SQL Server uses a reserved memory area that is called a buffer pool and it is used to cache data and index pages. The main idea behind this working principle to as possible as to reduce the disk activity and improving the SQL Server performance. SQL Server must read indexes and data pages from the disk before transferring to the buffer pool. PAGEIOLATCH wait type captures when the data pages fetch from the disk into the buffer pool. Most often time PAGEIOLATCH wait type indicates I/O problems related to the storage subsystems or memory pressure.
When the SQL Server query optimizer decides to execute a query in parallel, it tries to divide the query operation into equal-sized threads as possible. CXPACKET wait type indicates the time that spends to execute a parallel query. This wait type does not indicate any problem and can be ignored and it improves SQL Server performance. On the other hand, all threads cannot carry out their task exactly the same time, and the query execution time can be as fast as the slowest thread. When this thread’s synchronization problem reaches the unacceptable amount (greater than 50% of total waits), we have to take into account this wait type as a problem. Possible reasons may be as follows:
- Outdated statistics
- Missing or fragmented indexes
- Insufficient memory
- CPU pressure
- Cardinality Estimator version
- Improper configured Maximum degree of parallelism (MAXDOP) option
- Improper configured Cost threshold for parallelism option
SQL Server writes all modifications to the Log Buffer and its size is limited to 60KB. When Log Buffer fills up, the log records are written into the disk and this mechanism is called Log Buffer Flush.
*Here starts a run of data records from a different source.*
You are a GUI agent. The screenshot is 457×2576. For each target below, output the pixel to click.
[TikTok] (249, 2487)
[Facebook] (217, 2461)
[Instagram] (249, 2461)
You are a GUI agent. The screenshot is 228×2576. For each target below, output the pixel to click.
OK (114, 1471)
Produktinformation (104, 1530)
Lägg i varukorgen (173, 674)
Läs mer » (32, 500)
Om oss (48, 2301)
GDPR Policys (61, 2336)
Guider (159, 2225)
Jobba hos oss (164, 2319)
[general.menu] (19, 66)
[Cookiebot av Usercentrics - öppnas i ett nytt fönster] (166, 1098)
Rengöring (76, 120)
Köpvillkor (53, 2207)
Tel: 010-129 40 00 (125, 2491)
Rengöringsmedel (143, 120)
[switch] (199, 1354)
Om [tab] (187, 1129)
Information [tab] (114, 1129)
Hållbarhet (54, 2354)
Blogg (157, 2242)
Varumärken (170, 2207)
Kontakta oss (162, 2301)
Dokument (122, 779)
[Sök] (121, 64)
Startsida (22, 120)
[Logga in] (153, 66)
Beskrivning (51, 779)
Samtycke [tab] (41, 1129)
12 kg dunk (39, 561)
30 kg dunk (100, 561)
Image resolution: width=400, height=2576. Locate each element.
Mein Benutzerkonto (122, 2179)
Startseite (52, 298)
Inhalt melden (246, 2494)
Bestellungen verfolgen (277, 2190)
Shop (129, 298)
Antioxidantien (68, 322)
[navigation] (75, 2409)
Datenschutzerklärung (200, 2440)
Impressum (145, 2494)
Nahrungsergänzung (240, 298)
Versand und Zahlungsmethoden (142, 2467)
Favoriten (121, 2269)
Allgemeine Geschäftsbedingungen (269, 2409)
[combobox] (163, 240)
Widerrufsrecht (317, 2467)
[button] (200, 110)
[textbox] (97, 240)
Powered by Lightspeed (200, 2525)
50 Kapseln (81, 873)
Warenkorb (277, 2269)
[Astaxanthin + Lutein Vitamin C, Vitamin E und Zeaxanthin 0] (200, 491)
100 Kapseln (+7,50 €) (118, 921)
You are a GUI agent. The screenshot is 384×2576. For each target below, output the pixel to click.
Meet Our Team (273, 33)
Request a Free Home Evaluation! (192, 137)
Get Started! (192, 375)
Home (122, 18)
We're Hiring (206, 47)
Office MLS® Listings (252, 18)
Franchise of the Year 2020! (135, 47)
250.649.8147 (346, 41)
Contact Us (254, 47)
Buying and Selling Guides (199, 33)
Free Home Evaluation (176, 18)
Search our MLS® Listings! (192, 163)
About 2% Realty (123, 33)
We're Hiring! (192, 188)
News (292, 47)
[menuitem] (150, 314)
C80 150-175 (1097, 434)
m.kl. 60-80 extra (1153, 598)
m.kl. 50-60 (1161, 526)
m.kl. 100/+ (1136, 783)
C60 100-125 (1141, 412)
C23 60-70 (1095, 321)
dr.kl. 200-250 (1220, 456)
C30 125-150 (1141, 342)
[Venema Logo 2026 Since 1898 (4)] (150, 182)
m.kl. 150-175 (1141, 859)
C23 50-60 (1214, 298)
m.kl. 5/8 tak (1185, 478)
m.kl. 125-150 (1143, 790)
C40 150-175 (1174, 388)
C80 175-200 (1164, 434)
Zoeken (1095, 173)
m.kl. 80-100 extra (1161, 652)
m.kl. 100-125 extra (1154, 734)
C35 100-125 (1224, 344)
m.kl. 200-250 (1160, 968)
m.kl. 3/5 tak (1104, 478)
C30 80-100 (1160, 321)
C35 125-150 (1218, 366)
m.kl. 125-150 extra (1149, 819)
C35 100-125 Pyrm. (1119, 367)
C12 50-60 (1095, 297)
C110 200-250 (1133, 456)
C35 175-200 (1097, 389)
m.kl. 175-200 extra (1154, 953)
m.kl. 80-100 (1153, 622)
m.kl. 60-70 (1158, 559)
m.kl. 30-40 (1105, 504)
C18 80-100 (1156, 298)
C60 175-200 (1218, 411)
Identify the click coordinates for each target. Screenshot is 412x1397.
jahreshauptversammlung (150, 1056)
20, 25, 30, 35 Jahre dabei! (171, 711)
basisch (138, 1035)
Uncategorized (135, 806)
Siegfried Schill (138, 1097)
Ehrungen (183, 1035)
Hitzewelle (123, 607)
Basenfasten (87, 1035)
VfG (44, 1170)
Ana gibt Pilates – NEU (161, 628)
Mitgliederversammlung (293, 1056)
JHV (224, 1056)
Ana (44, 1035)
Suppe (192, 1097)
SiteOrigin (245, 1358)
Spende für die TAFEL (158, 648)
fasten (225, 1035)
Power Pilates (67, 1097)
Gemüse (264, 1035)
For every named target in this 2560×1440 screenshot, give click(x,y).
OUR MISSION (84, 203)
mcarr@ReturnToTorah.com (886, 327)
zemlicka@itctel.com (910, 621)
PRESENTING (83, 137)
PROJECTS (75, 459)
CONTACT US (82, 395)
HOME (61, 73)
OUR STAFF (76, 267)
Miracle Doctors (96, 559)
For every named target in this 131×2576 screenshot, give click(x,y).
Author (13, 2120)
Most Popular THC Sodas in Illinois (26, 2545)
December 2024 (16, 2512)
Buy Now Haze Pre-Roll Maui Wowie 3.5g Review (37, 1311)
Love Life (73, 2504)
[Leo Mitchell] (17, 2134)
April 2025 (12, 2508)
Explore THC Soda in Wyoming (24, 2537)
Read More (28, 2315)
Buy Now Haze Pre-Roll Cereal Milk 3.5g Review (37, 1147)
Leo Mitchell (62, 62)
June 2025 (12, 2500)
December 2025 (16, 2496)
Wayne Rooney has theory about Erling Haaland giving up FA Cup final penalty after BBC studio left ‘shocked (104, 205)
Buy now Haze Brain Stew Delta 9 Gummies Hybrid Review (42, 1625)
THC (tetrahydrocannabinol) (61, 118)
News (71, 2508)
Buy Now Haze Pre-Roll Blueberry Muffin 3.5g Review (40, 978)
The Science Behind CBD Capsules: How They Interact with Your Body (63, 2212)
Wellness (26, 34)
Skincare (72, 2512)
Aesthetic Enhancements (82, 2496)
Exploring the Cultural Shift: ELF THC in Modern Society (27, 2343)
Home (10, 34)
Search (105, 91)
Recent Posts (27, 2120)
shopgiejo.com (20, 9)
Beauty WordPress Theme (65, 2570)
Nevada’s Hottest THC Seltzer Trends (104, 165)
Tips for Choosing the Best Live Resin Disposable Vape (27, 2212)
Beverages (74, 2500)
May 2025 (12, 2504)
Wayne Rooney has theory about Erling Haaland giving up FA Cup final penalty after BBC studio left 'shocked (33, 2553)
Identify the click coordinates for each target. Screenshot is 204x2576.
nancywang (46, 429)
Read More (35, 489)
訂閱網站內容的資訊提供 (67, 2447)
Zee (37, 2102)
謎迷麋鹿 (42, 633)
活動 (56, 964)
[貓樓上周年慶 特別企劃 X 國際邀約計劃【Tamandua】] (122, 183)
WRITELOG wait type indicates the elapsed time when the log records writing into the disk. The possible causes can be as below:
- Locate the data files (mdf,ndf) and log files (ldf) into the separated disks
- Increase the I/O capacity of the disk where the log file is placed
- Consider using the Delayed Transaction Durability option of the SQL Server
- Avoid the cursor which makes iterative modifications
- Reducing the size of the log file
In this article, we learned how to boost SQL Server performance through the wait statistics. Wait statistics are the main metrics that help to monitor and diagnose the performance problems of the SQL Server.